La
culpa la tiene mi doctora. Y el asco. Y mi cepillo de dientes que
provoca la arcada matutina. Y él y su cajón de la cómoda con su
medallita de comunión de oro. Y sus corbatas enfundadas en bolsas de
la tintorería. La culpa la tiene la pena y lo poco que me deja para
pensar en otra cosa que no sea la lista de la compra cuando al dolor
se le hace la boca agua. El pollo y sus virtudes acrobáticas en la
sartén. El boquerón frito y la sardina al horno. Sus cartas
bancarias sobre el mantel de la depresión y mi quiebra intestinal.
Mi casa huele bien a pesar de todo. Aún conserva el vaho del amor en
el techo. Cada mañana esquivo al duelo el contorno de un ángel en
los azulejos de la cocina. Cada noche acaba estrellándose en un vaso
rojo. No duele. Necesito que me haga llorar en vena. Morir por esto
sólo te asegura una buena incineración y una coral de plañideras
de serie. ¿Por qué callan los hijos de Olot? ¿A quién temen?

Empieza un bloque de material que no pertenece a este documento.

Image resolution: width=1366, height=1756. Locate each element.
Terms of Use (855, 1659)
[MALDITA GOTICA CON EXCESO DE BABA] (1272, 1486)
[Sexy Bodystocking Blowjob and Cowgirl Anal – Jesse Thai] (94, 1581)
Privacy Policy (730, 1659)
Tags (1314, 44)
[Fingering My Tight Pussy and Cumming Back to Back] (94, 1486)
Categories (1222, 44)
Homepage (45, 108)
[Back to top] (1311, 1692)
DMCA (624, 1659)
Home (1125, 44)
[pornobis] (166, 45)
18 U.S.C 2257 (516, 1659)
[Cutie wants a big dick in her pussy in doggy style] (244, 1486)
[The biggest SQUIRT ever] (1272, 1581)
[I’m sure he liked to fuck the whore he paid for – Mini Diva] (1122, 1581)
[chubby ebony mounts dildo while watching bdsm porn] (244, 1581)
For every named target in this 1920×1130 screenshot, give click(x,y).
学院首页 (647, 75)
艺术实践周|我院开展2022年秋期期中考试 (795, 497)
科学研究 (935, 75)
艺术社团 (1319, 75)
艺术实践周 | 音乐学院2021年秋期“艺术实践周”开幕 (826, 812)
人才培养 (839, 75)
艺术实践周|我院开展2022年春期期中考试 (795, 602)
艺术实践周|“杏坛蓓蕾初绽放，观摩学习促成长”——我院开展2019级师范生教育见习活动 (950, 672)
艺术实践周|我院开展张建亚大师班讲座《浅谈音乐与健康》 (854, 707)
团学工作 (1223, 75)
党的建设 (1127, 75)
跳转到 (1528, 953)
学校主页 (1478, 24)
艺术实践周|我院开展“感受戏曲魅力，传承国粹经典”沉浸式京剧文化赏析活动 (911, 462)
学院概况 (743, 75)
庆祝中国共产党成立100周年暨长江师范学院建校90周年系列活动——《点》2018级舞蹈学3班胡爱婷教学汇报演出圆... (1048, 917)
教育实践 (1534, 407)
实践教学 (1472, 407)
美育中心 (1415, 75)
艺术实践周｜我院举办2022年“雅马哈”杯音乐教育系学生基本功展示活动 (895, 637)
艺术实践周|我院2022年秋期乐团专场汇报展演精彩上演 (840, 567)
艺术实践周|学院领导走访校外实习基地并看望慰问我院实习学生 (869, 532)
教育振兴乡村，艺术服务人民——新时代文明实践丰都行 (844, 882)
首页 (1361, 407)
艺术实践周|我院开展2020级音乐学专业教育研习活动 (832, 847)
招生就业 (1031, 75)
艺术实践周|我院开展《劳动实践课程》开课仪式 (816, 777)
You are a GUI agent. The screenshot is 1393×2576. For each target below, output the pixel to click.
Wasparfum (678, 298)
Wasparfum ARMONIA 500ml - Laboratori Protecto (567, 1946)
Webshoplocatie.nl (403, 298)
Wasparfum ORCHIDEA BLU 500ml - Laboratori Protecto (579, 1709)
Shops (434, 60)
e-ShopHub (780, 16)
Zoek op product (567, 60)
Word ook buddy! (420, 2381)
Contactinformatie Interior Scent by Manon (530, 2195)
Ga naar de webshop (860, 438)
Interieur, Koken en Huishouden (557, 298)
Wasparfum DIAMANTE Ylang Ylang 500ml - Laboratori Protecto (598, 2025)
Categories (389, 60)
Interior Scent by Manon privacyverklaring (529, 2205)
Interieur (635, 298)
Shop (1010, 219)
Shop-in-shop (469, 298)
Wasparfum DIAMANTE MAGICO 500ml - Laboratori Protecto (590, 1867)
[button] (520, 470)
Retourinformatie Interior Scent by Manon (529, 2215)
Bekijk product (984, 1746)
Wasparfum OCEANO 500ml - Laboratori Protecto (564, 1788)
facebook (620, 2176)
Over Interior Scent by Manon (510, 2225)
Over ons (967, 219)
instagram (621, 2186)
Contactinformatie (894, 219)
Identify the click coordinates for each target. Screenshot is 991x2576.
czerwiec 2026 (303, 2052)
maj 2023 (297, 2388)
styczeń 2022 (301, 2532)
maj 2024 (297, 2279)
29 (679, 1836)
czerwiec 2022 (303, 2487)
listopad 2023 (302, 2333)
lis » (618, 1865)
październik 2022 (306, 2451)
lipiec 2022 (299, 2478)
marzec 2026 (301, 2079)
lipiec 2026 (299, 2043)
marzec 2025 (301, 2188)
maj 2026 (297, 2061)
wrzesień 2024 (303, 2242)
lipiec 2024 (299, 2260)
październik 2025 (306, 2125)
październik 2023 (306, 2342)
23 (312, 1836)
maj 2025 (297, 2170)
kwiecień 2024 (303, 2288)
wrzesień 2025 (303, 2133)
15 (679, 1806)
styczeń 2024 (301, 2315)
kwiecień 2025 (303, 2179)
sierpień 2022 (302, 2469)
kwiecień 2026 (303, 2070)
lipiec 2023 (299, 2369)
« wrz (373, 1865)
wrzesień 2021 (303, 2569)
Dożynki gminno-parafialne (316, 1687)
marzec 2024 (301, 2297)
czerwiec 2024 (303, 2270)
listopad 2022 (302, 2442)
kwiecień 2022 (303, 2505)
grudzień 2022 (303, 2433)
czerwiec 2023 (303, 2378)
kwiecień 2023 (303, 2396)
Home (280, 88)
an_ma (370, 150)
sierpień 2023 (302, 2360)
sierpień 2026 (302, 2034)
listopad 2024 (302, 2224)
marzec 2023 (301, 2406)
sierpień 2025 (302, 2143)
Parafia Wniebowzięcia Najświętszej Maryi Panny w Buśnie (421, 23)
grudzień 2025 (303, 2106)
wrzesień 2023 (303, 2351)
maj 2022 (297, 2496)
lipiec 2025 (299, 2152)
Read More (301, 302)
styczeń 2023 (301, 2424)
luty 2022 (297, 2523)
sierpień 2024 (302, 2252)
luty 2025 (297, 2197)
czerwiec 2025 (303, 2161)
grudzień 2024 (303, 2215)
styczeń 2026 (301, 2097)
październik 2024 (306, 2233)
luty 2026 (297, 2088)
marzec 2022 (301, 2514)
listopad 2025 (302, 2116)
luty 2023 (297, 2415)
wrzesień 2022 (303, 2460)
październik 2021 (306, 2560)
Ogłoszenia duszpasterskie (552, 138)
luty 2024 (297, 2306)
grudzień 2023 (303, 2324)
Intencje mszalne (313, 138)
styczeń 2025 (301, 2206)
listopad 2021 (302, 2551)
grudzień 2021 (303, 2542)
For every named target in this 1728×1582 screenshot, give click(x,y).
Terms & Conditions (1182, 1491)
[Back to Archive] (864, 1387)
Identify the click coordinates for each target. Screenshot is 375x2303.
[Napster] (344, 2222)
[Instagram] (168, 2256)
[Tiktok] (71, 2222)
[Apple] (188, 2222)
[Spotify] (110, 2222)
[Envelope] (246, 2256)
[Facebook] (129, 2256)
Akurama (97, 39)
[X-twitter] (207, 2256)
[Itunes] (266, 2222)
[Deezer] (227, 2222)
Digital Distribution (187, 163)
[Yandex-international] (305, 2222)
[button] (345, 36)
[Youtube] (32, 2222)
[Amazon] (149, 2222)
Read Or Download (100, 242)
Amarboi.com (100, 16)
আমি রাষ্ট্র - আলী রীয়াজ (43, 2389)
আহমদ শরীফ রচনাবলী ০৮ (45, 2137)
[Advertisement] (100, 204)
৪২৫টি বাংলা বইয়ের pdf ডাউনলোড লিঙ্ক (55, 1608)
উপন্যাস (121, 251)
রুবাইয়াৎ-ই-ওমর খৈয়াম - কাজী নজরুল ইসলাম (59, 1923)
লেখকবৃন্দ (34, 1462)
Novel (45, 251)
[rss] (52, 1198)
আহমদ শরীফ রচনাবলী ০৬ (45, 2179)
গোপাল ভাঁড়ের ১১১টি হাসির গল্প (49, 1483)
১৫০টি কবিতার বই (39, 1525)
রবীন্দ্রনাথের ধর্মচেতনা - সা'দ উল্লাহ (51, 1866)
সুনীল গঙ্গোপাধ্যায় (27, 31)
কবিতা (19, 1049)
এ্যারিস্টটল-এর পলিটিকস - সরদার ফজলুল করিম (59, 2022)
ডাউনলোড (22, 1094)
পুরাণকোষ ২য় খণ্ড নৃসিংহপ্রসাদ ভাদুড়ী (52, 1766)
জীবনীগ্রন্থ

Esta cuarentena de vida no es vida. Odio la fluoxetina. Me queda
grande de sisa y de orgullo. La doctora tiene razón: Nadie merece
ser notificado en el olvido. Hay que andar de nuevo. No lleves
adornos, ni piel ni ropa. Corre. Corre hoy detrás de otro ángel,
maldita sea. Que te señale el sitio donde mejor paguen el oro por
miligramo de felicidad. Que alguien perdone a los que crean en tu
inocencia.. Vendo medalla de un infante con fin benéfico. La
libertad no es tan cara como piensan. Pero a veces da mucho asco.